Valeria Molinelli is a senior instructor at the College of Food Innovation & Technology at Johnson & Wales University in Providence, R.I., teaching courses on a range of themes from global to conscious cuisines. She also serves as the executive chef of the Flavor Experience, this magazine’s sister conference held annually for high-volume food and beverage menu developers.

When asked to consider an intriguing, perhaps unexpected, combination of three ingredients, Molinelli pulled from the influences and flavors of her Peruvian upbringing. “I knew I wanted to choose ingredients that represent who I am as a cook while staying true to my heritage,” she says.

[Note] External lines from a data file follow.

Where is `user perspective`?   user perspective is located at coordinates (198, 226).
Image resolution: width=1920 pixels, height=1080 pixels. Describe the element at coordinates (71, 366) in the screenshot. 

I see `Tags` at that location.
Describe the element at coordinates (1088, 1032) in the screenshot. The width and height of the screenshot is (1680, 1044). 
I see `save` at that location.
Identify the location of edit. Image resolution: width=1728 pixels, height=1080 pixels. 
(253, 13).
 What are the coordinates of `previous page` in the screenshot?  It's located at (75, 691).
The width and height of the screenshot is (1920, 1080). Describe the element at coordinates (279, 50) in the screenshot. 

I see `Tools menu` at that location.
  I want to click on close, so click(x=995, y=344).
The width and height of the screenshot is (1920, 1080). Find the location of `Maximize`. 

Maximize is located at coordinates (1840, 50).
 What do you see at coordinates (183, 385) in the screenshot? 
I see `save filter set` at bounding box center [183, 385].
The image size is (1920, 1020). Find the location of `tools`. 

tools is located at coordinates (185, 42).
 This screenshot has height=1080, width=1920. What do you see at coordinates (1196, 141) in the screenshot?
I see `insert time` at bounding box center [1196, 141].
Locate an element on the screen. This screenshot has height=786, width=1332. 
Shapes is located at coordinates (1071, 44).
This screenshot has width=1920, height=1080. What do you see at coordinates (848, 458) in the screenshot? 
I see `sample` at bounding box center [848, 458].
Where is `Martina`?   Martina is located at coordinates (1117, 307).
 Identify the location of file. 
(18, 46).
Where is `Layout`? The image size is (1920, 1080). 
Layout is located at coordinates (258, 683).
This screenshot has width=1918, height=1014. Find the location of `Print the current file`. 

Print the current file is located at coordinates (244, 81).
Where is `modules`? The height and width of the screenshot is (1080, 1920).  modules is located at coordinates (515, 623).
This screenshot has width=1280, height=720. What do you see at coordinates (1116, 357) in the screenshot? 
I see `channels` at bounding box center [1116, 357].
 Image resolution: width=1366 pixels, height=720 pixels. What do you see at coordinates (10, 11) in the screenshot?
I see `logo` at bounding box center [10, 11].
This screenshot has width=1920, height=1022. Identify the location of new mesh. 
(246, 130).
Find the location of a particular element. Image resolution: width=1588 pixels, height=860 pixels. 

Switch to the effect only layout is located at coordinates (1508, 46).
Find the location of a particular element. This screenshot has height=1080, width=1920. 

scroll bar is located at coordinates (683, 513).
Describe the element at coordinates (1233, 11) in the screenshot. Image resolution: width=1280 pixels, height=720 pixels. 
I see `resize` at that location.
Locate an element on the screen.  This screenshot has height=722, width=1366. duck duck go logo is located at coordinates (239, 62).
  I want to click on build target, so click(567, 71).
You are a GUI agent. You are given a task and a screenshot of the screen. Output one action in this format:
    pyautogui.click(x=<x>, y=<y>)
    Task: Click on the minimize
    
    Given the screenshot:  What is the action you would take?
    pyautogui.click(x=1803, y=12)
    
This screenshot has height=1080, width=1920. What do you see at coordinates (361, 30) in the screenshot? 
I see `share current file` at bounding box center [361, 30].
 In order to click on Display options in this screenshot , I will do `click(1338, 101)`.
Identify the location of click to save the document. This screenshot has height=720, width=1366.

She came up with a trifecta of ingredients that grow in Peru and are ingrained in that country’s rich food culture: guanabana, or soursop, aji amarillo and panela.

“I have fond childhood memories of eating guanabana, which has a white flesh composed of meaty clusters with black seeds,” she says, describing it as a bit more sour than sweet.

She describes aji amarillo as Peru’s flagship chile. “A lot of chile peppers are hot, but impart no flavor. This one provides a wonderful fruity flavor with a great amount of heat that can be controlled by the number of times it gets boiled,” she says.

Her third ingredient, panela, is an unrefined sugar known as chancaca in Peru. “Other countries call it ‘piloncillo.’ The flavor is deeper than brown sugar with a hint of caramel.”

Molinelli suggests applying this trifecta to any number of pork dishes: “I have used this in a glaze for a pistachio-crusted sous-vide pork tenderloin, served with English peas and a trio of plantains.” She also describes brushing it on a salt-cured pork belly as it cooks slowly, helping the skin to caramelize.

“The balance between the acidity of the guanabana, the controlled sweetness of the panela and the heat of the aji play well with the mild flavors of pork,” she says. “I also imagine a slow-roasted pineapple on a spit, slashed a few times to allow flavor in, brushed generously with this marinade as it cooks and gets softer, while browning all around. Use the pineapple in a grilled raclette cheese sandwich, and drizzle on more of the sauce.”